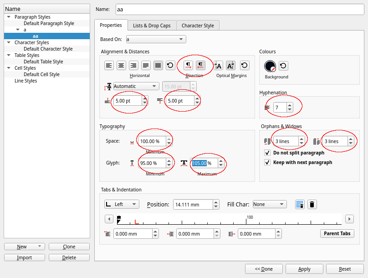Toggle right optical margin icon

(231, 66)
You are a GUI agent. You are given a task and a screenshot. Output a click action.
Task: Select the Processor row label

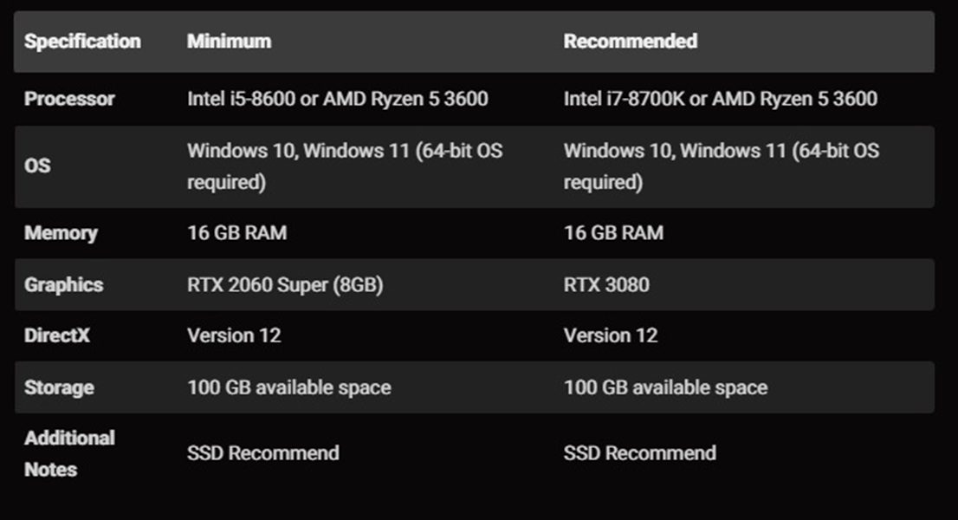(x=69, y=99)
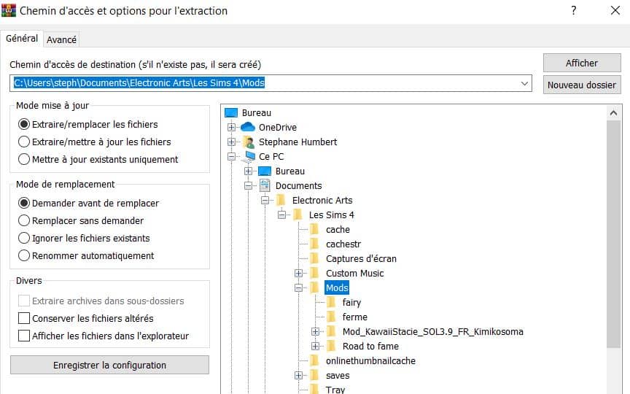Enable Conserver les fichiers altérés checkbox
630x394 pixels.
pos(24,318)
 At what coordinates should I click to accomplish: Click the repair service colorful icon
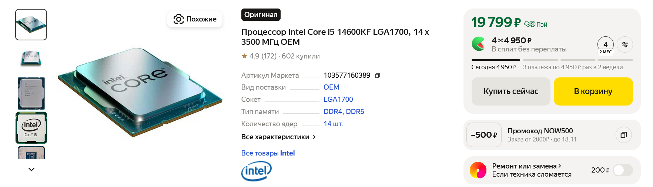pos(478,170)
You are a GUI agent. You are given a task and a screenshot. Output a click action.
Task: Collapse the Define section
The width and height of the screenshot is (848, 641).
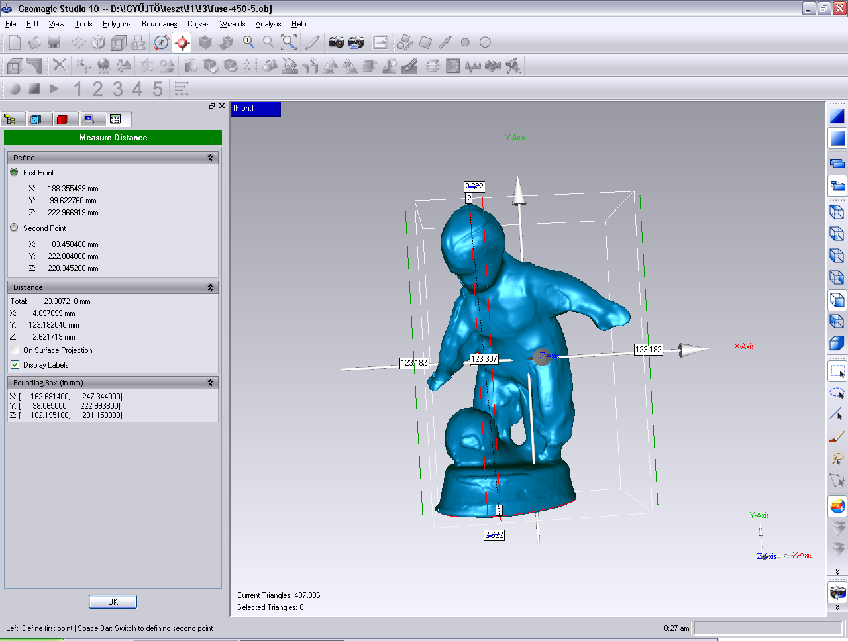pos(210,158)
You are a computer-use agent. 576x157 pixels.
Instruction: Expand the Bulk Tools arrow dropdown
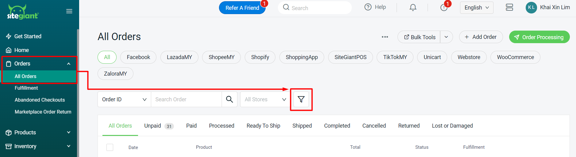click(446, 37)
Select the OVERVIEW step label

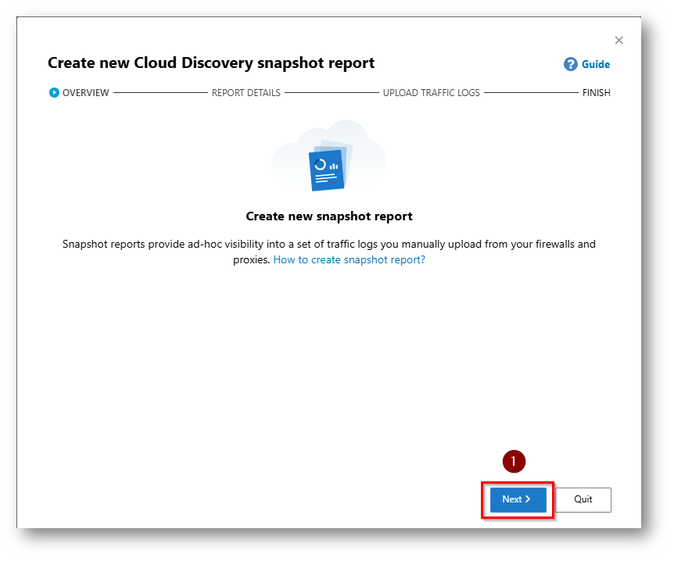pyautogui.click(x=86, y=92)
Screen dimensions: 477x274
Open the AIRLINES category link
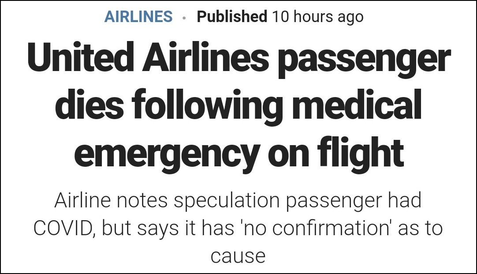pyautogui.click(x=138, y=17)
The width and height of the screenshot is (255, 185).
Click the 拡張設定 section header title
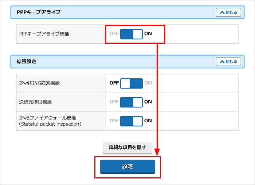click(27, 62)
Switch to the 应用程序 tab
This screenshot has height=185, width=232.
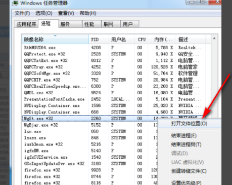(26, 24)
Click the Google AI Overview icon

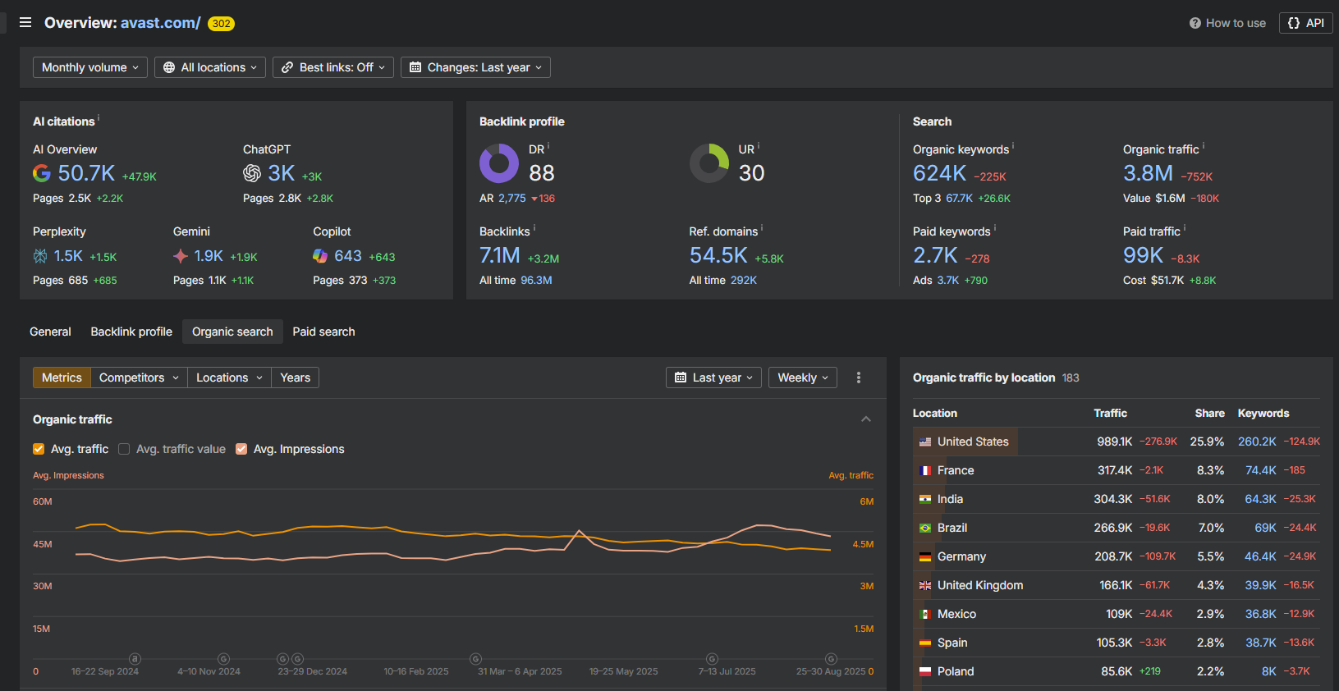point(41,173)
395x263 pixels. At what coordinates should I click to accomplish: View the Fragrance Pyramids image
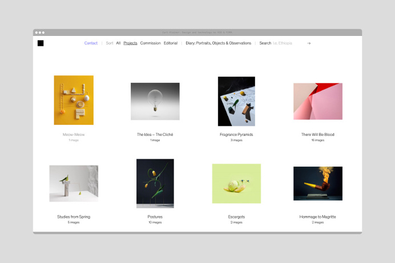click(x=236, y=102)
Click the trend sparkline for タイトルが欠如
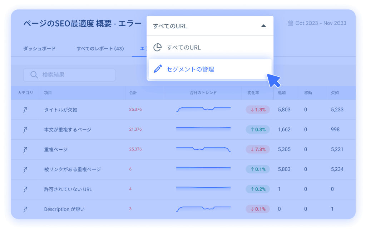 tap(203, 108)
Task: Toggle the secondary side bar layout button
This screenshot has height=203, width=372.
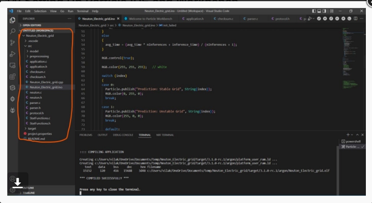Action: coord(325,11)
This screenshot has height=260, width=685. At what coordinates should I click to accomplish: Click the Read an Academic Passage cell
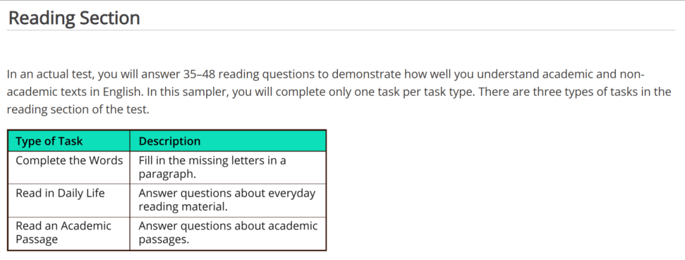pos(69,233)
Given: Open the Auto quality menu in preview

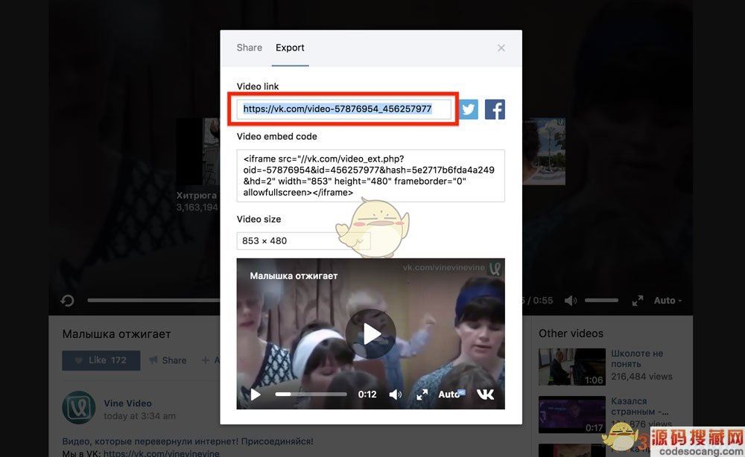Looking at the screenshot, I should (x=451, y=394).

[WORK INSTRUCTION]: Skip the pictures; extract only the lines from the line with "This screenshot has height=185, width=232." through the final line of the material, exactly as they appear.

[TASK OUTPUT]:
This screenshot has height=185, width=232.
(26, 24)
Click the Google AI Overview icon

point(41,173)
395x263 pixels. At what coordinates should I click to accomplish: View the Fragrance Pyramids image
click(x=236, y=102)
Click the trend sparkline for タイトルが欠如
 tap(203, 108)
Task: Toggle the secondary side bar layout button
This screenshot has height=203, width=372.
Action: coord(325,11)
This screenshot has height=260, width=685. At what coordinates should I click to accomplish: Click the Read an Academic Passage cell
pos(69,233)
Given: Open the Auto quality menu in preview

Looking at the screenshot, I should (x=451, y=394).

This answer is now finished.